Cronaca

«Ristorazione sotto sequestro, ma lasciateci lavorare», esercenti di Sant’Isidoro alzano le barricate

Stampa

NARDO' - Da due mesi circa nella marina “cenerentola” di Nardò, Sant’Isidoro, sono stati posti sotto sequestro vari locali: l’80 per cento della ristorazione è ferma, e gli esercenti alzano le barricate. «Non può iniziare in questo modo l’estate, sarebbe un suicidio per il turismo e per l’economia locale - dicono - Che ci diano la possibilità di lavorare e di far lavorare tutti i nostri dipendenti.

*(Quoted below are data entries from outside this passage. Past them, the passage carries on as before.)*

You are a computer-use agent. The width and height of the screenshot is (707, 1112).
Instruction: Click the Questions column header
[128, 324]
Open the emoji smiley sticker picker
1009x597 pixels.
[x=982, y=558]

Ci troviamo in piena crisi economica, e l’estate rappresenta una stagione di vitale importanza, considerato il bacino di utenza di Sant’Isidoro».

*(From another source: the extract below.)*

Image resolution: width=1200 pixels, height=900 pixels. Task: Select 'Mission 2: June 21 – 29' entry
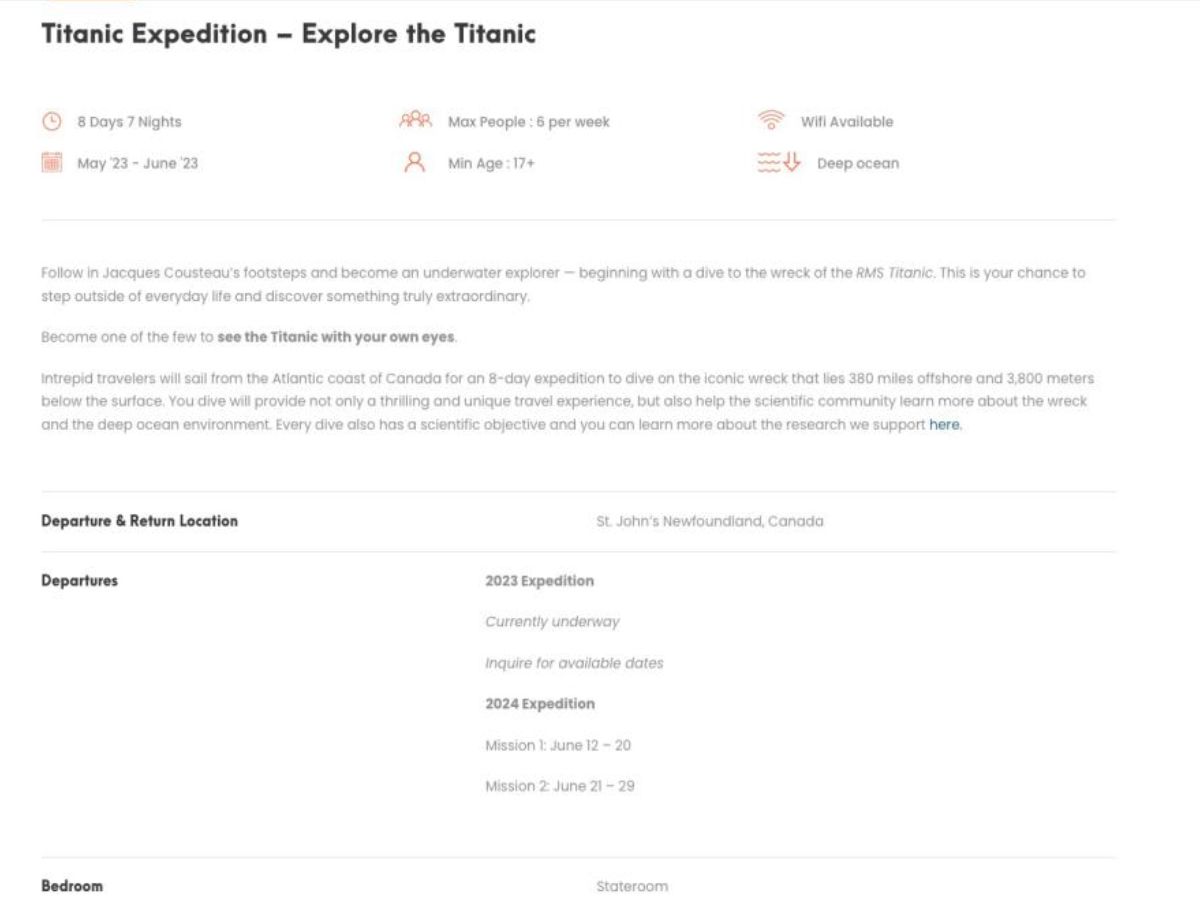(x=560, y=786)

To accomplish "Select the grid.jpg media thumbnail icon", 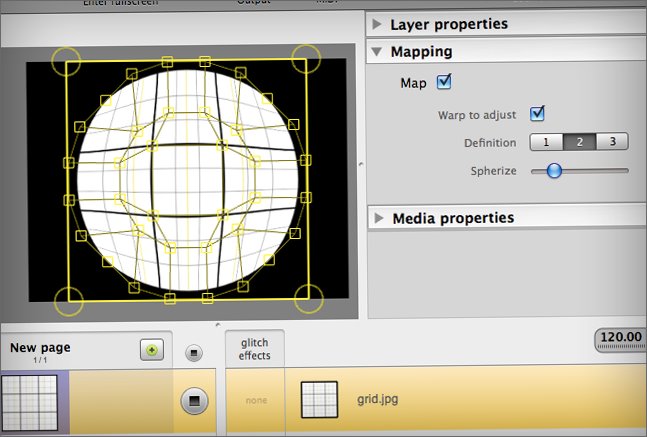I will [x=320, y=400].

Il loro appello è, ovviamente, quello di ottenere il «dissequestro temporaneo per poter svolgere l’attività nel corso di questi mesi e poi, ad ottobre effettuare i dovuti lavori». Una sorta di sanatoria che consentirebbe ai gestori di poter operare, garantendo dei servizi ai cittadini, ma soprattutto ai turisti.

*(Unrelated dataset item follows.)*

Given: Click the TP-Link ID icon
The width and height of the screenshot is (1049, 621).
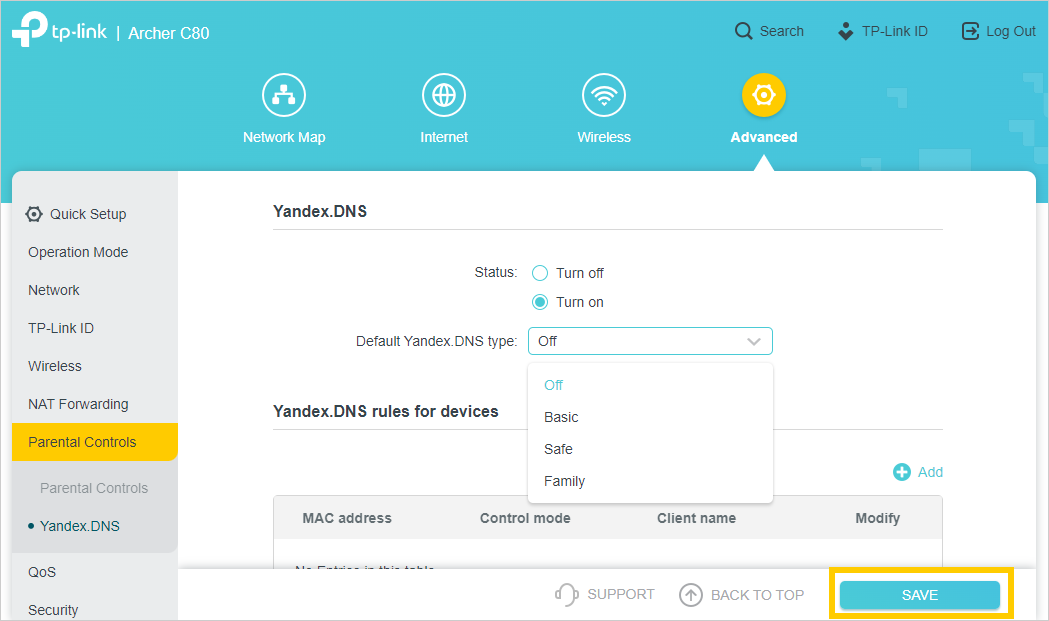Looking at the screenshot, I should [x=846, y=31].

«Ogni anno, a nostre spese, ci siamo impegnati a pulire la zona da erbacce e rifiuti di ogni genere, perché l’amministrazione non si è mossa» tuonano «ora come possiamo garantire le nostre risorse, ad esempio i servizi igienici dei nostri locali, considerato che non ci sono bagni pubblici?». Attendono perciò, delle risposte che non arrivano da tempo.